**TASK DESCRIPTION:** Copy out the records so that each line matches the original.

**RECORDS SHOWN:**
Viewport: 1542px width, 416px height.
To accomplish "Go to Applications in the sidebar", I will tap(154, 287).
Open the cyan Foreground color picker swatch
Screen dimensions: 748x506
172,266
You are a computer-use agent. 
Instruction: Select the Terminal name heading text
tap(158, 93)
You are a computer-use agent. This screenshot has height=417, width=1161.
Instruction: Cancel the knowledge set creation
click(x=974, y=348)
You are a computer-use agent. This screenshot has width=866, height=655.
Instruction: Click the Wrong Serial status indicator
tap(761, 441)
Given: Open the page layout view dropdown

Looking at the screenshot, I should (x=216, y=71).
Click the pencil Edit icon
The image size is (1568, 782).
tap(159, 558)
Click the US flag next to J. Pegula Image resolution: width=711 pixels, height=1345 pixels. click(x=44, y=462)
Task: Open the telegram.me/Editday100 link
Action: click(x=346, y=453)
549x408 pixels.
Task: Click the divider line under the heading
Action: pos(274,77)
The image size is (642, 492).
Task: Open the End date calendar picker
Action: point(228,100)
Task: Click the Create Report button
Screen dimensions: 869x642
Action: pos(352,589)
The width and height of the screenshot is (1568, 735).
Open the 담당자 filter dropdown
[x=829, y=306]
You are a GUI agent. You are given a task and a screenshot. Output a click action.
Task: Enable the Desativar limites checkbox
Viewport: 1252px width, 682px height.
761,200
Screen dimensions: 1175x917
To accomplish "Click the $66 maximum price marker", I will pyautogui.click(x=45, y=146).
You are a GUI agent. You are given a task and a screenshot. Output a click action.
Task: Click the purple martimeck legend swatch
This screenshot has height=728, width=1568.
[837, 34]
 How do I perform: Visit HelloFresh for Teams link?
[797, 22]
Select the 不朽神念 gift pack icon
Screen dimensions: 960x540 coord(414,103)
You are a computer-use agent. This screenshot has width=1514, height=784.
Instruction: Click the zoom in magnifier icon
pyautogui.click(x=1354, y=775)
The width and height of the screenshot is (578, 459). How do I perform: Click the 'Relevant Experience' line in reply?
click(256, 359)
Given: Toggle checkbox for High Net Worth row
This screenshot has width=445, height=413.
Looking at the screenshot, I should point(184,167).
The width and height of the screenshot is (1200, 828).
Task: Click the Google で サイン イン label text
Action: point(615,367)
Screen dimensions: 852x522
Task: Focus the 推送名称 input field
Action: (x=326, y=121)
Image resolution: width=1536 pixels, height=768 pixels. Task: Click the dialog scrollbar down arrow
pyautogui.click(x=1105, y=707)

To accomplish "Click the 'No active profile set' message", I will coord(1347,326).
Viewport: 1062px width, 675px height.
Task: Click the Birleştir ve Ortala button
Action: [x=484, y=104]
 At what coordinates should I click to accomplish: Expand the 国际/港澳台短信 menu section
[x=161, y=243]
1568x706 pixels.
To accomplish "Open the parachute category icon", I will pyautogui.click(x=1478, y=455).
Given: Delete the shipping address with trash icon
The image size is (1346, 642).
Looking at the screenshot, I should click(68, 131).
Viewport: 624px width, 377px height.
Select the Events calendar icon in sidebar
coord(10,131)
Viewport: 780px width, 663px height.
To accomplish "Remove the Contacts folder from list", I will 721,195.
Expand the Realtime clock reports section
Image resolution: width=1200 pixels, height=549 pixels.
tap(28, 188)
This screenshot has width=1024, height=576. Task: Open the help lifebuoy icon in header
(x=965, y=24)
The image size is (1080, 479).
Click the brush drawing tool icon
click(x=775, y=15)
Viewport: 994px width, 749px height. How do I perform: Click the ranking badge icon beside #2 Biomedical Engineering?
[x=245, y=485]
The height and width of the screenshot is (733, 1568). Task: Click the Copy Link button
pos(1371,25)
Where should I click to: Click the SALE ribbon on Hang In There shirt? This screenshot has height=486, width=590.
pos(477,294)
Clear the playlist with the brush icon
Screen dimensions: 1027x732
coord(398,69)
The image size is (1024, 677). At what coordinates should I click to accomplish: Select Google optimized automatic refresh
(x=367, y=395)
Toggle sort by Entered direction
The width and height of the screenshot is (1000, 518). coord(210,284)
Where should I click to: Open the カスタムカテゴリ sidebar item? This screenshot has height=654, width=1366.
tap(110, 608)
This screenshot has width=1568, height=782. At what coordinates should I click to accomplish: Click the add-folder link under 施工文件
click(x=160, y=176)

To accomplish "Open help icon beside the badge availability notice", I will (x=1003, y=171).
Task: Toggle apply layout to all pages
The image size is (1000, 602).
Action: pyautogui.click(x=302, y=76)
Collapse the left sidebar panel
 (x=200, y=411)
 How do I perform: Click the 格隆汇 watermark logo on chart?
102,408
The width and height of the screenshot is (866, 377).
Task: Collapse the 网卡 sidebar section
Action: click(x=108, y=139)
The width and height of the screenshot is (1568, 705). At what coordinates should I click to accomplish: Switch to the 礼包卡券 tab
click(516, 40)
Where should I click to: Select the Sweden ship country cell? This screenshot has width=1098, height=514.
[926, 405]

**COMPLETED TASK:**
Viewport: 1542px width, 416px height.
To accomplish "Go to Applications in the sidebar", I will tap(154, 287).
Open the cyan Foreground color picker swatch
Screen dimensions: 748x506
172,266
You are a computer-use agent. 
Instruction: Select the Terminal name heading text
tap(158, 93)
You are a computer-use agent. This screenshot has height=417, width=1161.
Instruction: Cancel the knowledge set creation
click(x=974, y=348)
You are a computer-use agent. This screenshot has width=866, height=655.
Instruction: Click the Wrong Serial status indicator
tap(761, 441)
Given: Open the page layout view dropdown

Looking at the screenshot, I should (x=216, y=71).
Click the pencil Edit icon
The image size is (1568, 782).
tap(159, 558)
Click the US flag next to J. Pegula Image resolution: width=711 pixels, height=1345 pixels. click(x=44, y=462)
Task: Open the telegram.me/Editday100 link
Action: click(x=346, y=453)
549x408 pixels.
Task: Click the divider line under the heading
Action: pos(274,77)
The image size is (642, 492).
Task: Open the End date calendar picker
Action: point(228,100)
Task: Click the Create Report button
Screen dimensions: 869x642
Action: pos(352,589)
The width and height of the screenshot is (1568, 735).
Open the 담당자 filter dropdown
[x=829, y=306]
You are a GUI agent. You are given a task and a screenshot. Output a click action.
Task: Enable the Desativar limites checkbox
Viewport: 1252px width, 682px height.
761,200
Screen dimensions: 1175x917
To accomplish "Click the $66 maximum price marker", I will pyautogui.click(x=45, y=146).
You are a GUI agent. You are given a task and a screenshot. Output a click action.
Task: Click the purple martimeck legend swatch
This screenshot has height=728, width=1568.
[837, 34]
 How do I perform: Visit HelloFresh for Teams link?
[797, 22]
Select the 不朽神念 gift pack icon
Screen dimensions: 960x540 coord(414,103)
You are a computer-use agent. This screenshot has width=1514, height=784.
Instruction: Click the zoom in magnifier icon
pyautogui.click(x=1354, y=775)
The width and height of the screenshot is (578, 459). How do I perform: Click the 'Relevant Experience' line in reply?
click(256, 359)
Given: Toggle checkbox for High Net Worth row
This screenshot has width=445, height=413.
Looking at the screenshot, I should point(184,167).
The width and height of the screenshot is (1200, 828).
Task: Click the Google で サイン イン label text
Action: point(615,367)
Screen dimensions: 852x522
Task: Focus the 推送名称 input field
Action: (x=326, y=121)
Image resolution: width=1536 pixels, height=768 pixels. Task: Click the dialog scrollbar down arrow
pyautogui.click(x=1105, y=707)

To accomplish "Click the 'No active profile set' message", I will coord(1347,326).
Viewport: 1062px width, 675px height.
Task: Click the Birleştir ve Ortala button
Action: [x=484, y=104]
 At what coordinates should I click to accomplish: Expand the 国际/港澳台短信 menu section
[x=161, y=243]
1568x706 pixels.
To accomplish "Open the parachute category icon", I will pyautogui.click(x=1478, y=455).
Given: Delete the shipping address with trash icon
The image size is (1346, 642).
Looking at the screenshot, I should click(68, 131).
Viewport: 624px width, 377px height.
Select the Events calendar icon in sidebar
coord(10,131)
Viewport: 780px width, 663px height.
To accomplish "Remove the Contacts folder from list", I will 721,195.
Expand the Realtime clock reports section
Image resolution: width=1200 pixels, height=549 pixels.
tap(28, 188)
This screenshot has width=1024, height=576. Task: Open the help lifebuoy icon in header
(x=965, y=24)
The image size is (1080, 479).
Click the brush drawing tool icon
click(x=775, y=15)
Viewport: 994px width, 749px height. How do I perform: Click the ranking badge icon beside #2 Biomedical Engineering?
[x=245, y=485]
The height and width of the screenshot is (733, 1568). Task: Click the Copy Link button
pos(1371,25)
Where should I click to: Click the SALE ribbon on Hang In There shirt? This screenshot has height=486, width=590.
pos(477,294)
Clear the playlist with the brush icon
Screen dimensions: 1027x732
coord(398,69)
The image size is (1024, 677). At what coordinates should I click to accomplish: Select Google optimized automatic refresh
(x=367, y=395)
Toggle sort by Entered direction
The width and height of the screenshot is (1000, 518). coord(210,284)
Where should I click to: Open the カスタムカテゴリ sidebar item? This screenshot has height=654, width=1366.
tap(110, 608)
This screenshot has width=1568, height=782. At what coordinates should I click to accomplish: Click the add-folder link under 施工文件
click(x=160, y=176)

To accomplish "Open help icon beside the badge availability notice", I will (x=1003, y=171).
Task: Toggle apply layout to all pages
The image size is (1000, 602).
Action: pyautogui.click(x=302, y=76)
Collapse the left sidebar panel
 (x=200, y=411)
 How do I perform: Click the 格隆汇 watermark logo on chart?
102,408
The width and height of the screenshot is (866, 377).
Task: Collapse the 网卡 sidebar section
Action: click(x=108, y=139)
The width and height of the screenshot is (1568, 705). At what coordinates should I click to accomplish: Switch to the 礼包卡券 tab
click(516, 40)
Where should I click to: Select the Sweden ship country cell? This screenshot has width=1098, height=514.
[926, 405]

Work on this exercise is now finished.